Russia annexed Ukraine’s Crimean Peninsula in 2014, drawing condemnation and sanctions from the West. Shortly afterward, Moscow backed a separatist rebellion in the country’s east, where fighting has killed over 14,000 people and devastated Ukraine’s industrial heartland.

Image:
A Ukrainian soldier on the front line in the country's east, where Russia has backed a separatist rebellion through seven years of fighting.Andriy Dubchak / AP

Putin has held the marathon event, at which he answers questions on a variety of subjects, every year since he became president in 2001. Since 2004, each news conference has been at least three hours long, with the longest coming in last year at 4½ hours.

This year’s event comes amid growing concerns about the military buildup but also as the Kremlin faces internal challenges from surging Covid-19 numbers, economic recovery and a crackdown on dissent that has drawn international criticism.

The annual news conference is a pillar of Putin’s domestic image building and something of a fixture in the holiday season in Russia, designed to portray him as a transparent and caring leader.

Before Putin addressed the media Thursday, Russia's Covid death toll passed 600,000, according to a Reuters tally.
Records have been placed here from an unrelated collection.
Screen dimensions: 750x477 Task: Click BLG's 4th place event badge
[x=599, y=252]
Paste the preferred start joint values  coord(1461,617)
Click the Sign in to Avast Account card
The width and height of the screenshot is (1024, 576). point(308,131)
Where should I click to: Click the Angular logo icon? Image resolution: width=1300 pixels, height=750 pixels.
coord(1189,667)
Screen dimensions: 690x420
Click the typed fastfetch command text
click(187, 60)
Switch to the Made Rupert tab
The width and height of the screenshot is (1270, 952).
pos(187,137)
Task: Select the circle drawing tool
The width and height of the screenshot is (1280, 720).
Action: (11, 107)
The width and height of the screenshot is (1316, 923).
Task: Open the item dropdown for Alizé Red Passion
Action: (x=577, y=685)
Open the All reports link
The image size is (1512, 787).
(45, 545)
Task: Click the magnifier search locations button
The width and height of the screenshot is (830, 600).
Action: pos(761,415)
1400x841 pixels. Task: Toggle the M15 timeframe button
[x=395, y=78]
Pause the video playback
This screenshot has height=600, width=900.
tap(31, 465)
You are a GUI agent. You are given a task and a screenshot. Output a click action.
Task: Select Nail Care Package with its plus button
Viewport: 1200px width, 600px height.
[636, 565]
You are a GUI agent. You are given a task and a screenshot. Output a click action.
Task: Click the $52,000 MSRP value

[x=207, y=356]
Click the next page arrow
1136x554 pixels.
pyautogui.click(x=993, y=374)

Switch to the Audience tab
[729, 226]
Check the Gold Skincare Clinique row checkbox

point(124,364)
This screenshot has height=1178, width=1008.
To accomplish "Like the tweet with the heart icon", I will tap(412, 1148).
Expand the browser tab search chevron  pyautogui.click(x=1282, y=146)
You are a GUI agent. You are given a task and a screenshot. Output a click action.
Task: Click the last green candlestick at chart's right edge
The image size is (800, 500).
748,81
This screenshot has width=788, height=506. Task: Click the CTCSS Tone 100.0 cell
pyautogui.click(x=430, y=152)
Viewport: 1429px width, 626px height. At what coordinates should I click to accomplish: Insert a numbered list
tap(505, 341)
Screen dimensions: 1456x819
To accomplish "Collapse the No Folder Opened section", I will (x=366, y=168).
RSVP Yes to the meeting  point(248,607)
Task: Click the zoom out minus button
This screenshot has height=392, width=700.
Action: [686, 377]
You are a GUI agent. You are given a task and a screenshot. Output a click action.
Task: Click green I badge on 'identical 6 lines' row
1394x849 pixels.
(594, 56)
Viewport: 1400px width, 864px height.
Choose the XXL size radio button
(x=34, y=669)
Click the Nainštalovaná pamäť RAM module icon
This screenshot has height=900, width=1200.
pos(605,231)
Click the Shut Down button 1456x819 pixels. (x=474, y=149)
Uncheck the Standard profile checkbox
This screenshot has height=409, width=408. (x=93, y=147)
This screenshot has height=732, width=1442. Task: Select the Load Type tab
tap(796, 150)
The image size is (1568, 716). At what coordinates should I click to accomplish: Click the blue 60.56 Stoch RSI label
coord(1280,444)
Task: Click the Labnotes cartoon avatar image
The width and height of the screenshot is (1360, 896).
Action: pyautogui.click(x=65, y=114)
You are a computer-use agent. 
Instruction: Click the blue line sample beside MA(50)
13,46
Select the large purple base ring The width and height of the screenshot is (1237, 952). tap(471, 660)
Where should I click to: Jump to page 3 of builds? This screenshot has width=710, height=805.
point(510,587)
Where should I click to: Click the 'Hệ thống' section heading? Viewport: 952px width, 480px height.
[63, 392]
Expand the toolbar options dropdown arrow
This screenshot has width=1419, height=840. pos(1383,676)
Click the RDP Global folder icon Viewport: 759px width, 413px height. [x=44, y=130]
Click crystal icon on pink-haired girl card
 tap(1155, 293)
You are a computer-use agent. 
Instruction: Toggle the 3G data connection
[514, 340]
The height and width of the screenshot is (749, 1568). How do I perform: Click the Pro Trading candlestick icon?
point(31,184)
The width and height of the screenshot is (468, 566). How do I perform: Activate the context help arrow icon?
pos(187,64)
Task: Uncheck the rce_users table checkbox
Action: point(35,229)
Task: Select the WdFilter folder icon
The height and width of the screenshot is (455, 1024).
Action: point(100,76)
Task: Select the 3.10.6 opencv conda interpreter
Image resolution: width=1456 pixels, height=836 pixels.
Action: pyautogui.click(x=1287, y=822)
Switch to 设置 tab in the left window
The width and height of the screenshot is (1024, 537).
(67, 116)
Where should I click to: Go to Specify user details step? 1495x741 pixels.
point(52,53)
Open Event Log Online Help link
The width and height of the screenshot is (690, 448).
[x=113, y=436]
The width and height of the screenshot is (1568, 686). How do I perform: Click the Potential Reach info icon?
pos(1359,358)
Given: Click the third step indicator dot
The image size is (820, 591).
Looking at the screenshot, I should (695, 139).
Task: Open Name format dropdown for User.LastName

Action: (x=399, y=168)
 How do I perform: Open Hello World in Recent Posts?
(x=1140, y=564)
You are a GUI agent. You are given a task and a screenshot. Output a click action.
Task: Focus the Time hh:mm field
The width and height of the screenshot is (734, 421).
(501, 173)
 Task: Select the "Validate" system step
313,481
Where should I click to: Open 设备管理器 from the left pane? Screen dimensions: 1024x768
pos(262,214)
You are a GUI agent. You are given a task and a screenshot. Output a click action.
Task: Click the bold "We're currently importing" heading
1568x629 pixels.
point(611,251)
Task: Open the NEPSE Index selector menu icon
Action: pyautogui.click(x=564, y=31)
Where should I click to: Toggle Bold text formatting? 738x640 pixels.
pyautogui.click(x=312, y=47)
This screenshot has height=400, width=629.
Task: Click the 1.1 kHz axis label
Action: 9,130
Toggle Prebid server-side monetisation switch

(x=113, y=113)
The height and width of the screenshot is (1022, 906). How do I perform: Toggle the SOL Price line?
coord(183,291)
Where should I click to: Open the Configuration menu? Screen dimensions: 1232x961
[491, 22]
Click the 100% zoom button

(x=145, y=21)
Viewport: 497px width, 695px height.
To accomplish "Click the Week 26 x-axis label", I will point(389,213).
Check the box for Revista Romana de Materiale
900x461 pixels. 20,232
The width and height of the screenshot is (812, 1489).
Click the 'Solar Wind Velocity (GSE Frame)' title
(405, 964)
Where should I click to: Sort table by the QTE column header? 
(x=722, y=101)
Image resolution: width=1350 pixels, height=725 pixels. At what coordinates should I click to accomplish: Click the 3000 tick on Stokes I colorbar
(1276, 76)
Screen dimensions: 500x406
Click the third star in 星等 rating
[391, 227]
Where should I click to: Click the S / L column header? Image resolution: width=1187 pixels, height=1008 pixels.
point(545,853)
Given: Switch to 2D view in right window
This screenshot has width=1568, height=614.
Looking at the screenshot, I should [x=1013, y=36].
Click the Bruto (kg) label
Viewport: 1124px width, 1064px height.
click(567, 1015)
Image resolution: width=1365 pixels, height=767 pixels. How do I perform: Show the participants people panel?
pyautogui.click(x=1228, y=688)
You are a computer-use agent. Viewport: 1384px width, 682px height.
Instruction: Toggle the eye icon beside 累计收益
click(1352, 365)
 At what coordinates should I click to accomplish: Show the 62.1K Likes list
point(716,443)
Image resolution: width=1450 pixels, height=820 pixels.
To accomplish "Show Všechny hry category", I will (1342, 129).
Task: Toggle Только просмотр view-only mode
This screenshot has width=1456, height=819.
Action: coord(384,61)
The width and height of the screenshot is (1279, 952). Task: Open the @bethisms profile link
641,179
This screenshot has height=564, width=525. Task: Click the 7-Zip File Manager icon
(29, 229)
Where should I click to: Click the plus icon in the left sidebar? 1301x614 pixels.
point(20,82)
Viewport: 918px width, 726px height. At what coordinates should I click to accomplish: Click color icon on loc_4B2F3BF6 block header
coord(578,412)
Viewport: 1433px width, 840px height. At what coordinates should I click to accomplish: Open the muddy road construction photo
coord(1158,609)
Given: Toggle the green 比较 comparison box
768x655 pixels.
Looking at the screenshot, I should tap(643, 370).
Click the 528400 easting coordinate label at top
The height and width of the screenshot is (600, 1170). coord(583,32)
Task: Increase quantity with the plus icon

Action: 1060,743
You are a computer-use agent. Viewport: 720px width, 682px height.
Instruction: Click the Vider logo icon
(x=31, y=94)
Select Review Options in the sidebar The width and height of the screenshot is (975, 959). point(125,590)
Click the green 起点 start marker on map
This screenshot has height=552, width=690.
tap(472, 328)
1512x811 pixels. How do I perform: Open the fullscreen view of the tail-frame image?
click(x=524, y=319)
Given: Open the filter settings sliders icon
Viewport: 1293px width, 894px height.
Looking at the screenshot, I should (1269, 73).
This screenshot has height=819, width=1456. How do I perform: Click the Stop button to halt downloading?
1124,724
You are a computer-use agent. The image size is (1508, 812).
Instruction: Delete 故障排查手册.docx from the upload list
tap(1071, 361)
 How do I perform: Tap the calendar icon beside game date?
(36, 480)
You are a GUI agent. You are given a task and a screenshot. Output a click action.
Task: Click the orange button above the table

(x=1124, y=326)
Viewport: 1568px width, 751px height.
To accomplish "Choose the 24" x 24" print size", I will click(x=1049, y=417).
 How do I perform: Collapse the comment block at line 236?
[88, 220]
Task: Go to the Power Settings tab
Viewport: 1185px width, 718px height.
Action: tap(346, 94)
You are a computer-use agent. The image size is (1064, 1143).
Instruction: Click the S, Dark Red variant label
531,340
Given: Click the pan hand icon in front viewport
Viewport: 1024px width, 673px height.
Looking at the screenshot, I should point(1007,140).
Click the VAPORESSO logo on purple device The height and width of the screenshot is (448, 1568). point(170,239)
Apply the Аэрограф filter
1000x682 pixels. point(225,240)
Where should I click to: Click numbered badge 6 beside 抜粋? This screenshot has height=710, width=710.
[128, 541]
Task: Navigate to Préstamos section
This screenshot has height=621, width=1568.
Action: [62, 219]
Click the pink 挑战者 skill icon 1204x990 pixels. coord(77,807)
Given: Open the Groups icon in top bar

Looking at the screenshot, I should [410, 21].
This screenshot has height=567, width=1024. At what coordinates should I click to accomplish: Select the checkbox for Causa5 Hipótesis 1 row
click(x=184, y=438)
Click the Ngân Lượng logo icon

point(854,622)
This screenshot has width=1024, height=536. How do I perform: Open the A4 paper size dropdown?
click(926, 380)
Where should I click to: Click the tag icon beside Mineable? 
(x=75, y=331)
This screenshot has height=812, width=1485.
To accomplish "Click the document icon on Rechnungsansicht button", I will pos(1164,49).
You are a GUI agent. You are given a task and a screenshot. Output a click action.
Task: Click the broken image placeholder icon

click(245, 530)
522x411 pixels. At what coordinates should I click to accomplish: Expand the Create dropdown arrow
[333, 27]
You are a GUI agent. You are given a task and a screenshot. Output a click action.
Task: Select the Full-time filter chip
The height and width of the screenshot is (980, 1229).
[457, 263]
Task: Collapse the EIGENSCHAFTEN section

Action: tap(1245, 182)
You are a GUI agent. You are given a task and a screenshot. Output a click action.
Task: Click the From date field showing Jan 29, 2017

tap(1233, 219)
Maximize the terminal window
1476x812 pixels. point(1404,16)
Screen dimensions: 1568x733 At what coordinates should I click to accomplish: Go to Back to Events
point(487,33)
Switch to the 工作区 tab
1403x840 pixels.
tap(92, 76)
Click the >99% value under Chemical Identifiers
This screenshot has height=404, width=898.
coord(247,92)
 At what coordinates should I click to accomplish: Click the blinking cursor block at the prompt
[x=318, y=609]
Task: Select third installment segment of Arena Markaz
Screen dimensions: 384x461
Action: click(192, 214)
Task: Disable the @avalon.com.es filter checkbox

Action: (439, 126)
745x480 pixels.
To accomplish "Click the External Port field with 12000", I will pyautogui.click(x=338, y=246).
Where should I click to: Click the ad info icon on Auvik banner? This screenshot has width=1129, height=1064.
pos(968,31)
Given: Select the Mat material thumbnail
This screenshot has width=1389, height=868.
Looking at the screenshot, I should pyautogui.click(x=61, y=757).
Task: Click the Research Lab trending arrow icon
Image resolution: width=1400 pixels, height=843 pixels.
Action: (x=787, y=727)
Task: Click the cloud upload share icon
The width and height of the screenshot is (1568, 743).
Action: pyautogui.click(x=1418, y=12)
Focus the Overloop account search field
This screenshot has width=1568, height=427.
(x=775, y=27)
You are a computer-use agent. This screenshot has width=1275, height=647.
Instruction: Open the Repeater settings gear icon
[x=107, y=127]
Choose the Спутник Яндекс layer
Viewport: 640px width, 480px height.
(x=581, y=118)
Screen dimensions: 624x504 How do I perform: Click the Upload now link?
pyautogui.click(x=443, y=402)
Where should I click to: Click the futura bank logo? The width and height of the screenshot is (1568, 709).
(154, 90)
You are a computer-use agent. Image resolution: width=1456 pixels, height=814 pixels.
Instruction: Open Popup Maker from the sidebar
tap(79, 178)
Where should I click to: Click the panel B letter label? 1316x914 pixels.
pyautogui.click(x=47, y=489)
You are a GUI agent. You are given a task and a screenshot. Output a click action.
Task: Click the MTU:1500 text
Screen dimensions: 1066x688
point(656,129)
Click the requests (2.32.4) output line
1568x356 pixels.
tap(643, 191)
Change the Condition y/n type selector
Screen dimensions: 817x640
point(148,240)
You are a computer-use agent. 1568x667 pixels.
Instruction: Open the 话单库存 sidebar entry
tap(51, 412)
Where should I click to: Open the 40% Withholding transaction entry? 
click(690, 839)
The country has struggled to contain cases, and it has the third-highest death toll in the world, with low vaccination take-up harming its ability to emerge from the pandemic.

In the last year, the country has also faced the largest crackdown on the free press and political dissent since the Soviet era. A growing number of opposition political figures and media outlets face "foreign agent" designations, and opposition leader Alexei Navalny has been imprisoned on what his supporters say are trumped-up charges after he was poisoned with a nerve agent.